The area on the other hand is characterized in that, for the
spatial frequency an amount and a direction are determined, in
particular with the use of the power density spectrum. Therefore by
means of this feature, a similarity can be determined from the
comparison of the fingermark and the corresponding reference
fingermark. The areas are compared, which are located at
corresponding locations on the fingermark and the corresponding
reference fingermark.
[0011] In accordance with a further feature of the present
invention, it is advantageous that with the use of different values
for the square areas it is possible to use only such areas, in
which all papillar lines are to be found. This is important
especially in view on the edge regions, where a square of
determined value can embrace also the region outside of the
fingermark and thereby finally falsify the identification.
[0012] In accordance with still a further advantageous feature of
present invention, a region to be analyzed after the transformation
is subdivided into the frequency region on the fingermark in
sectors and rings. The sectors provide an angle determination and
the power determination inside the sectors and the rings provides
an expression over the frequency available in the region to be
analyzed in accordance with direction and amount. The power
distribution over the ring or sectors is stored in a ring vector or
sector vector, which together serve as a feature vector. This
feature vector is used for determination of the similarity value,
in which the feature vector is compared with the feature vector of
the corresponding reference fingermark. By interpolation,
additional components fort he feature vector can be determined.

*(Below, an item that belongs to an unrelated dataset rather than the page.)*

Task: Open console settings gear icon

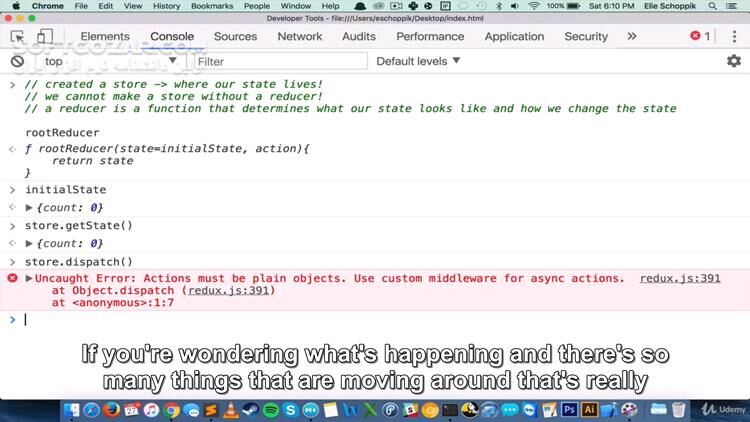Action: (733, 61)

[0013] In accordance with a further advantageous feature of present
invention, by a one-dimensional Fourier transform as an integral
transform of the sector vector, a comparison of turned fingermarks
is facilitated. Furthermore, it is advantageous when the similarity
value is determined by a difference square method or a correlation
method. It is further advantageous when the area sizes on the
fingermark around the corresponding utilized reference point are
selected so that, only papillar lines are located in the regions as
objects. Thereby a well-defined analysis and a comparison with the
reference fingermarks is possible.
[0014] Finally, in accordance with a further advantageous feature
of the present invention, the reference points in the fingermark
image are determined by a comparison of orientation methods with
stored orientation methods. This makes possible a very accurate
determination of the reference points and thereby increases the
accuracies of the inventive method.
[0015] The novel features which are considered as characteristic
for the present invention are set forth in particular in the
appended claims. The invention itself, however, both as to its
construction and its method of operation, together with additional
objects and advantages thereof, will be best understood from the
following description of specific embodiments when read in
connection with the accompanying drawings.

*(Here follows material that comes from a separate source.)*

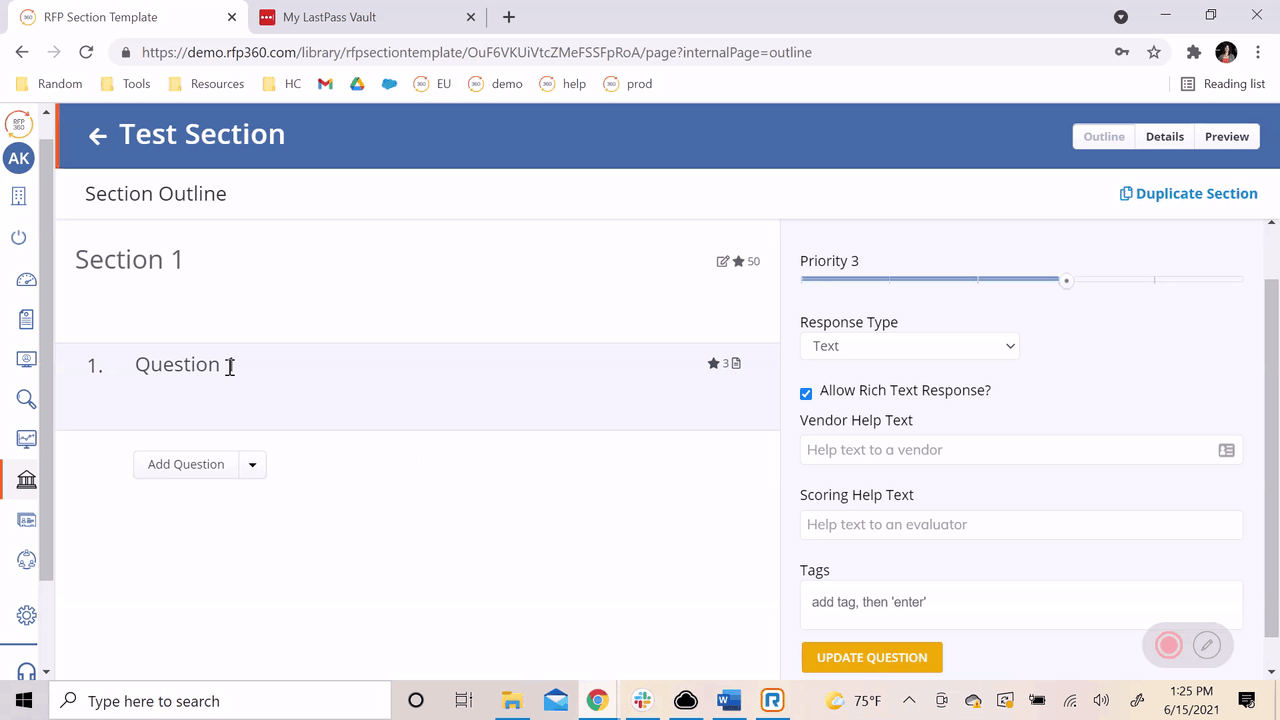Viewport: 1280px width, 720px height.
Task: Click the AK user avatar
Action: coord(19,158)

BRIEF DESCRIPTION OF THE DRAWINGS
[0016] FIG. 1 is a view showing a block diagram of a device for
identification of fingermarks in accordance with the present
invention;
[0017] FIG. 2 is a flow diagram of a method for identification of
fingermarks in accordance with the present invention; and
[0018] FIG. 3 is a view showing the subdivision of the region of
the fingermark into rings and sectors.
DESCRIPTION OF THE PREFERRED EMBODIMENTS
[0019] Identification systems for users are utilized in various
areas of life for safety reasons. In order to obtain access to
automobiles, buildings and special spaces, a definite
identification of the user, which only the user possesses must be
guaranteed. Since only the user must have this identification
feature, a body feature can be used which a user naturally always
has with him. A feature which for each person is different is then
fingermark. If a fingermark must be identified for example for the
banking business, then the arrangement for identification of the
fingermarks must have a databank with stored reference fingermarks,
and the fingermark and the reference fingermarks must be
systematically compared to determine a coincidence or absence of a
coincidence therebetween. The method must operate fast and accurate
since it is used for safety-relevant systems.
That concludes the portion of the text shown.